Column 1Column 2Column 3
Adjusted interest expense, net

●  EBITDA

●  Adjusted tax rate

●  Adjusted net income from discontinued operations, net of tax

●  Adjusted net income from continuing operations attributable to Ecolab

●  Adjusted diluted EPS from continuing operations

We provide these measures as additional information regarding our operating results. We use these non-GAAP measures internally to evaluate our performance and in making financial and operational decisions, including with respect to incentive compensation. We believe that our presentation of these measures provides investors with greater transparency with respect to our results of operations and that these measures are useful for period-to-period comparison of results.
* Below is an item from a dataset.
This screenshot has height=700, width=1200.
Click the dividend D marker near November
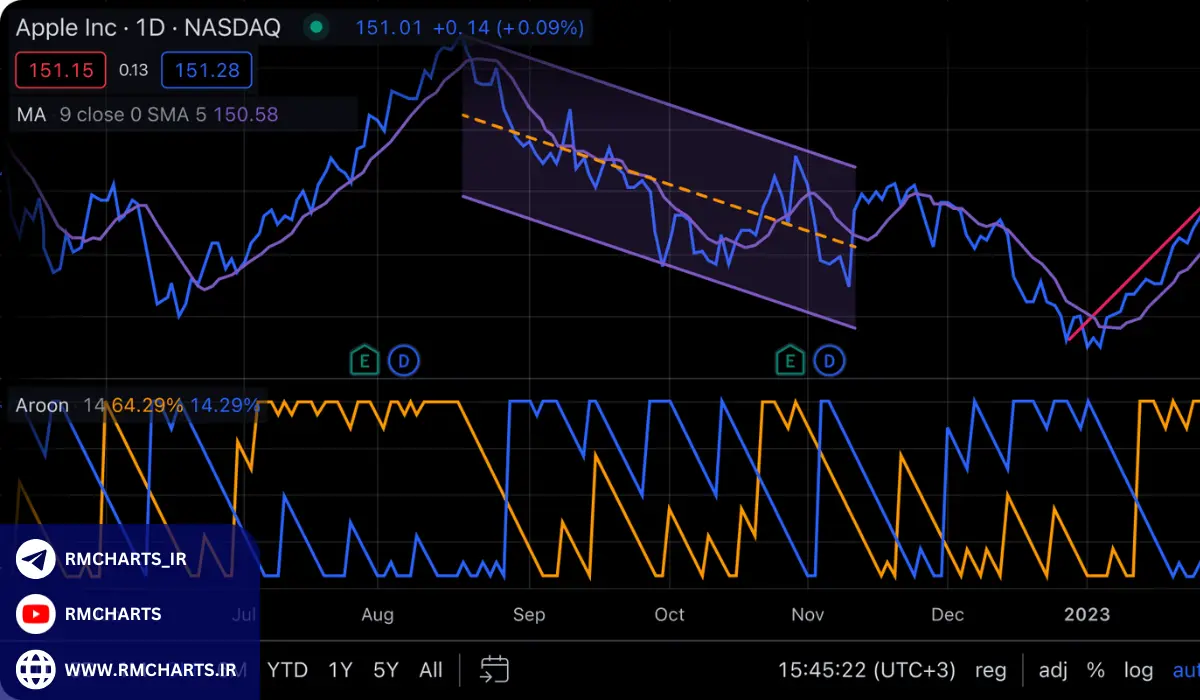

Our non-GAAP adjusted financial measure for net sales excludes Purolite sales. Our non-GAAP adjusted financial measures for cost of sales, gross margin, operating income, other (income) expense and interest expense exclude the impact of special (gains) and charges and (with the exception of other (income) expense) the impact of the Purolite transaction, and our non-GAAP measures for tax rate, net income from continuing operations attributable to Ecolab and diluted EPS from continuing operations further exclude the impact of discrete tax items. We include items within special (gains) and charges and discrete tax items that we believe can significantly affect the period-over-period assessment of operating results and not necessarily reflect costs and/or income associated with historical trends and future results. After tax special (gains) and charges are derived by applying the applicable local jurisdictional tax rate to the corresponding pre-tax special (gains) and charges.
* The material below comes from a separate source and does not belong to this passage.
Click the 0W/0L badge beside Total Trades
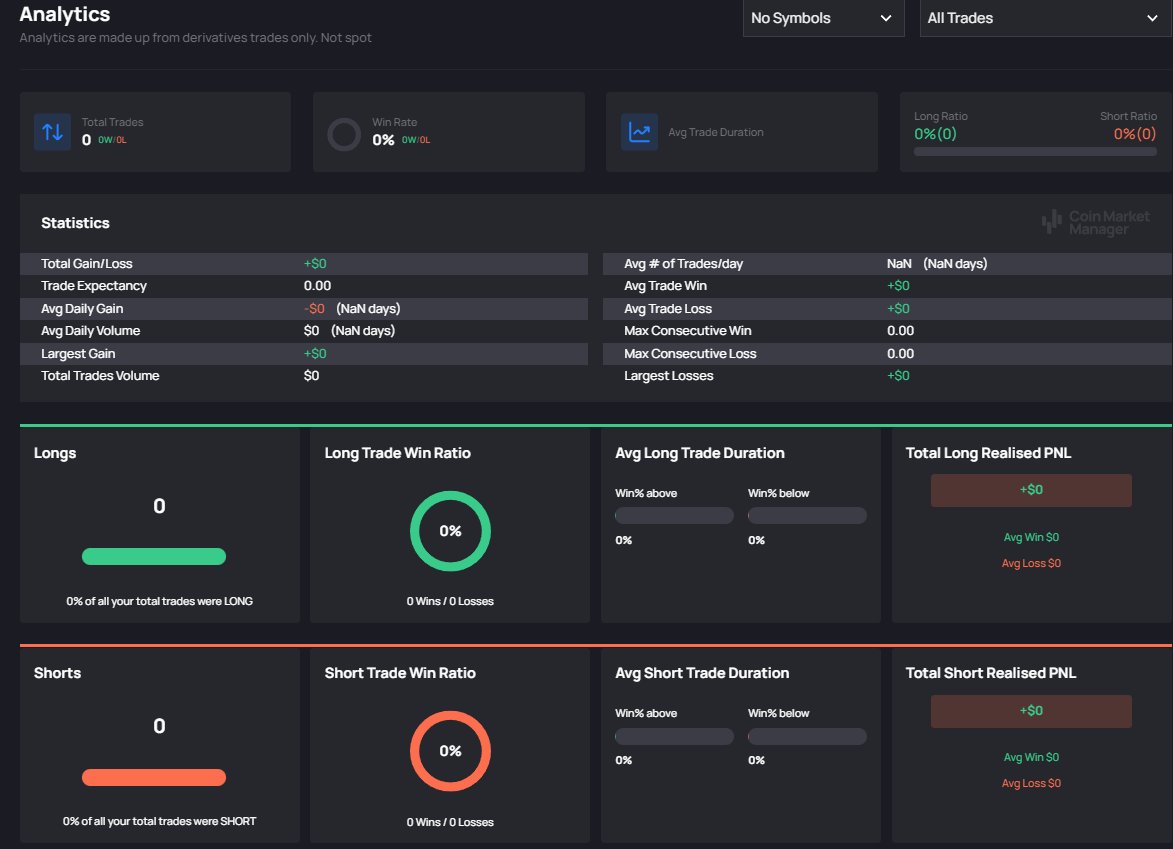pyautogui.click(x=113, y=139)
EBITDA is defined as the sum of net income including non-controlling interest, provision for income taxes, net interest expense, depreciation and amortization. EBITDA is used in our net debt to EBITDA ratio, which we view as important indicators of the operational and financial health of our organization.

We evaluate the performance of our international operations based on fixed currency rates of foreign exchange. Fixed currency amounts included in this Form 10-K are based on translation into U.S. dollars at the fixed foreign currency exchange rates established by management at the beginning of 2021. We also provide our segment results based on public currency rates for international purposes.

Our reportable segments do not include the impact of intangible asset amortization from the Nalco merger or the impact of special (gains) and charges as these are not allocated to the Company’s reportable segments.

Acquisition adjusted growth rates exclude the results of our acquired businesses from the first twelve months post acquisition, exclude the results of our divested businesses from the twelve months prior to divestiture and the Venezuelan results of operations from all comparable periods. In addition, as part of the separation, we also entered into a Master Cross Supply and Product Transfer agreement with ChampionX to provide, receive or transfer certain products for a period up to 36 months. Sales of product to ChampionX under this agreement are recorded in product and equipment sales in the Corporate segment along with the related cost of sales. These transactions are removed from the consolidated results as part of the calculation of the impact of acquisitions and divestitures.

These non-GAAP measures are not in accordance with, or an alternative to U.S. GAAP, and may be different from non-GAAP measures used by other companies. Investors should not rely on any single financial measure when evaluating our business. We recommend that investors view these measures in conjunction with the U.S. GAAP measures included in this MD&A and we have provided reconciliations of reported U.S. GAAP amounts to the non-GAAP amounts.